Vivre ensemble – et par extension donc, travailler ensemble – est-il devenu plus difficile qu’auparavant? C’était tellement mieux avant, entend-on régulièrement… Les sphères privées et professionnelles étaient bien séparées. Nous n’étions pas inquiets sur l’état de nos ressources naturelles. Notre relation au travail ne souffrait pas d’interrogations existentielles permanentes portant sur le sens, la motivation, la quête d’inspiration… Tout était si simple alors. Vraiment?
Nous ne le pensons pas et ce n’est pas juste une question d’état d’esprit. Ce n’est pas uniquement notre rapport au monde, optimiste ou pessimiste, qui détermine notre avis. C’est avant tout notre rapport aux autres. Et notre capacité à croire que rien ne peut finalement entraver la volonté de celles et ceux qui agissent pour que le monde du travail s’améliore chaque jour un peu plus. Comment y arriver ?
Pour certains, il faut revenir à ce que nous avons connu et qui ressemble à une sorte de paradis perdu. Et pourtant, nos parents, ainsi que certains d’entre nous au début de nos carrières prometteuses, ne se considèrent pas comme des privilégiés qui auraient connu un âge d’or. Ils sourient même lorsqu’ils nous entendent râler alors que nous jouissons d’un confort et d’une qualité de vie inédits. Ils sont là pour nous dire que ce n’était pas mieux avant. Voici trois idées pour nous aider à convaincre celles et ceux qui n’y croient pas encore.
Liberté totale (parfois un peu trop désinhibée)…
Pour commencer, nous n’avons jamais été aussi libres! La façon d’organiser notre temps de travail, l’éventail des possibilités quant au lieu de travail, les modalités de conciliation des priorités privées avec les objectifs professionnels, les opportunités de partager son opinion et de contribuer au projet collectif… Nous atteignons des sommets d’inventivité sur l’ensemble de ces sujets.

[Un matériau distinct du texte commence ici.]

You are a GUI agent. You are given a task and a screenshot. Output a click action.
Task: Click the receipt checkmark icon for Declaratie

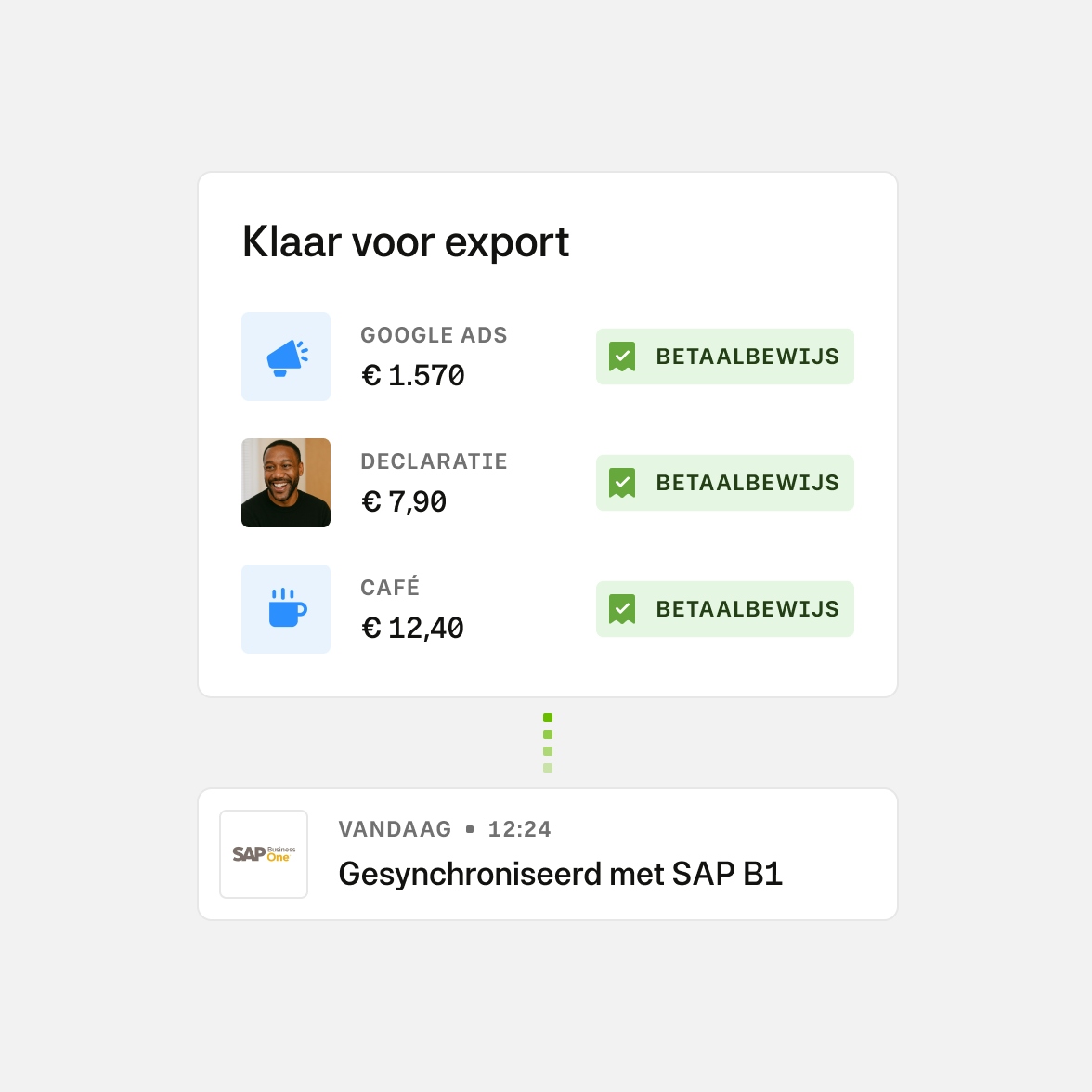[x=622, y=483]
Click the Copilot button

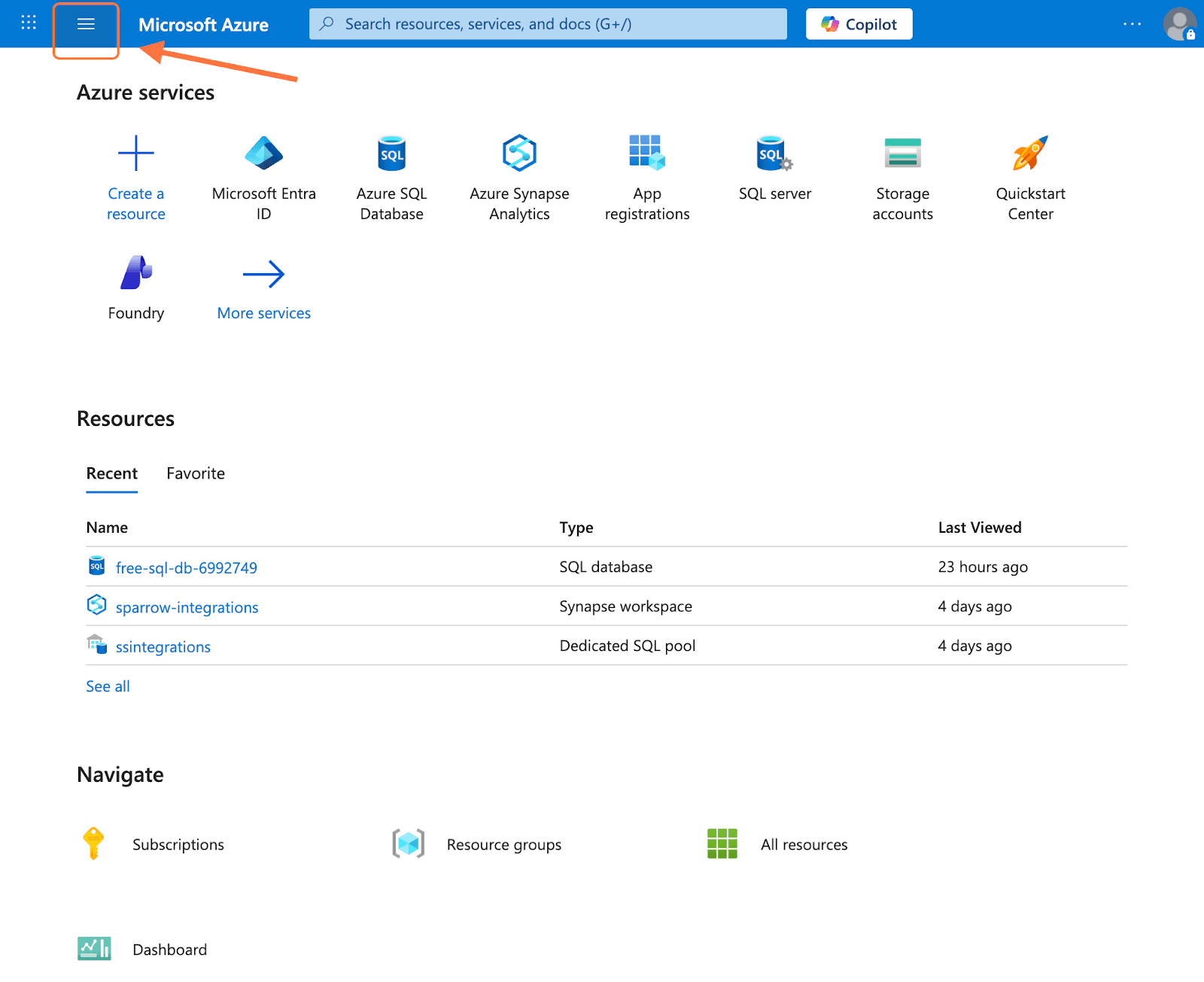859,24
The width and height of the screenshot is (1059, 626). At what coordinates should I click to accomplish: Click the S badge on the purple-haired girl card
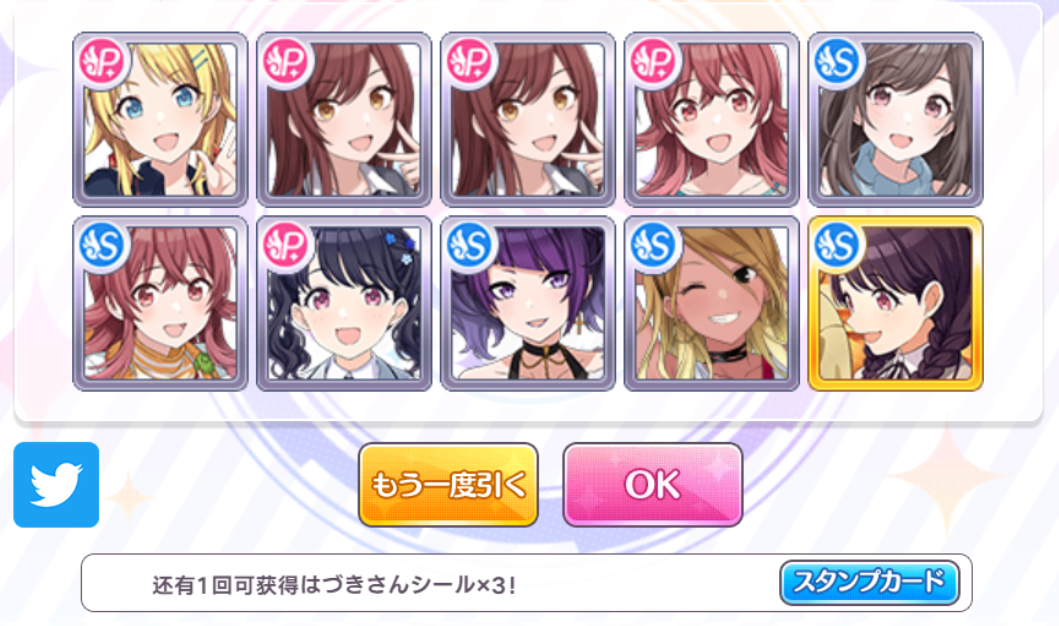471,245
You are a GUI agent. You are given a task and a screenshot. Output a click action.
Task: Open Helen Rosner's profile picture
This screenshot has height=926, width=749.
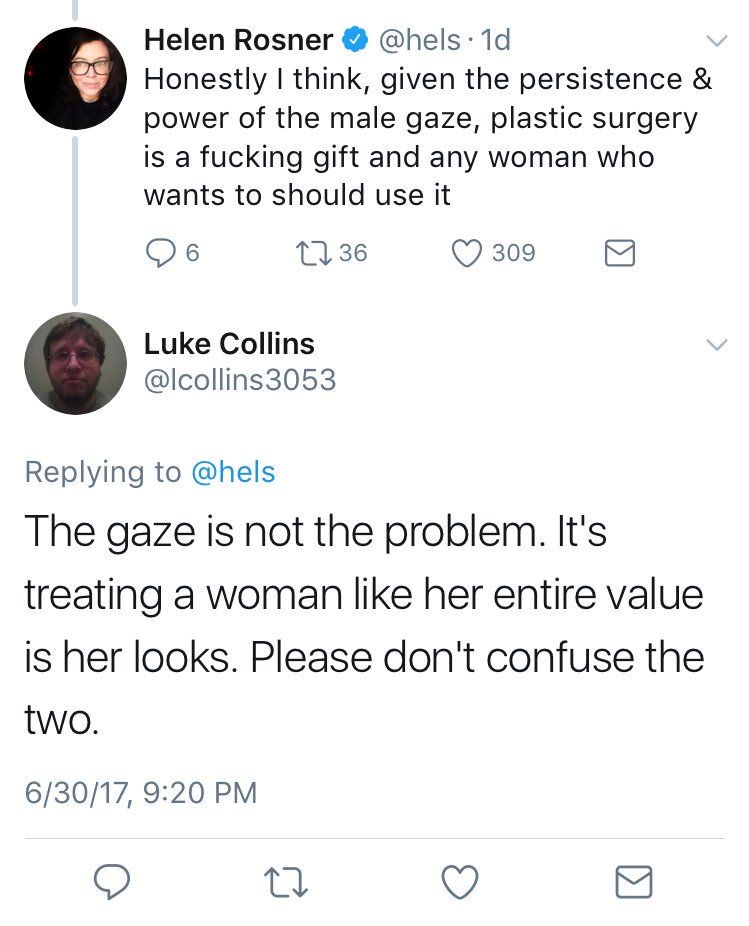pos(75,79)
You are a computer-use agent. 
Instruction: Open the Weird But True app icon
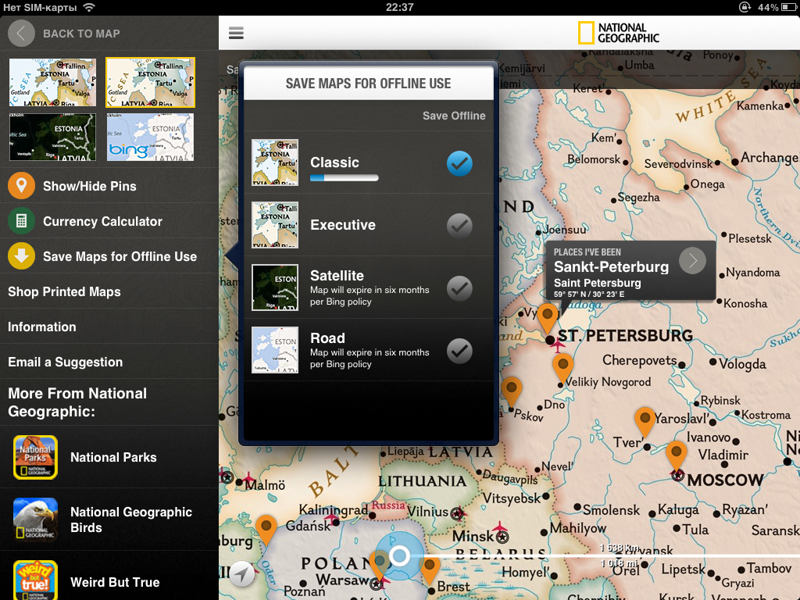click(x=35, y=580)
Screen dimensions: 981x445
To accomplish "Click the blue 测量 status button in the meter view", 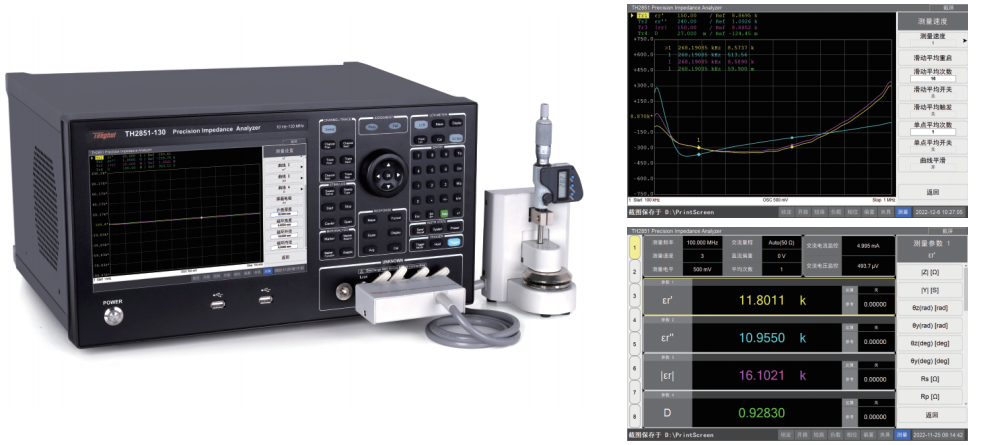I will coord(902,435).
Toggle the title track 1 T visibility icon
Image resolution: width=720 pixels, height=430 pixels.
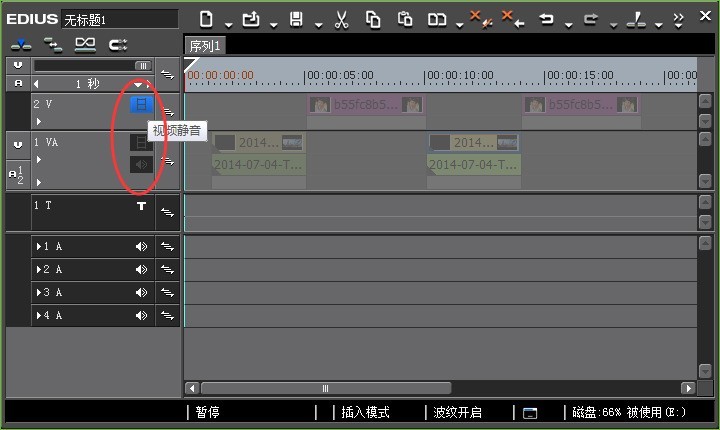tap(141, 206)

Pour la grande majorité des travailleurs, la liberté d’action et d’expression est quasi illimitée. Parfois même, à un point extrême avec les risques associés de dérives… (apprenons donc à préserver le respect et la courtoisie en toutes circonstances).
Cette liberté vise à laisser l’espace au potentiel de création et d’innovation de chacun.e. Elle nous autorise à challenger positivement toutes les pratiques anciennes et dépassées. Seule condition : assumer les risques d’erreur voire d’échec, c’est là qu’un leadership mature revêt toute son importance.
De superbes progrès technologiques dont nous n’utilisons qu’une part limitée du potentiel.
Évitons ici d’ajouter quelques lignes supplémentaires aux débats incessants sur la révolution en cours et l’impact bouleversant de l’Intelligence Artificielle.
Le constat à partager ici est le suivant : nos progrès technologiques améliorent les conditions de travail, réduisent la pénibilité, poussent la productivité vers de nouveaux sommets… Les moyens dont nous disposons pour remplir nos missions sont souvent remarquables non seulement dans le confort ouaté des bureaux mais aussi sur les lignes de production et d’approvisionnement dans nos entrepôts.
Il y a plusieurs raisons pour lesquelles nous n’en tirons pas vraiment parti. Au-delà de la résistance au changement (plutôt facile à dépasser selon nous), c’est sans doute notre façon de retarder autant que possible la disparition de tâches devenues inutiles et d’essayer de préserver des jobs obsolètes.
Il est bon de rappeler que le progrès technologique sans démarche parallèle de réinvention de nous-mêmes, cela ne fonctionne pas.
Reconnaître et accepter les inégalités, le meilleur moyen de commencer à y remédier
Et s’il devait y avoir une ombre au tableau de nos évolutions récentes, ce serait celle des inégalités qui se creusent sur le marché du travail comme dans nos sociétés en général. Cela reste le point (très) faible de la vision libertarienne qui pilote la plupart des transformations en cours. Il y a un côté ‘marche ou crève’ plutôt détestable, que nous pouvons compenser en introduisant le ‘care’ et le collectif dans toutes nos réflexions et nos démarches.
Un point d’attention donc pour celles et ceux qui décident d’embrasser sans réserve et sans nostalgie les avantages de notre monde actuel : nous ne pouvons décemment jamais tomber dans l’indifférence vis-à-vis de celles et ceux qui souffrent.
En cela, l’intérêt général ressemble terriblement à un projet d’entreprise quelconque. Ce n’est pas une idée qui s’impose naturellement à tous sur le simple bon sens. Cela reste in fine la somme de petites volontés individuelles qui se rejoignent et constituent de temps en temps une force motrice inégalable.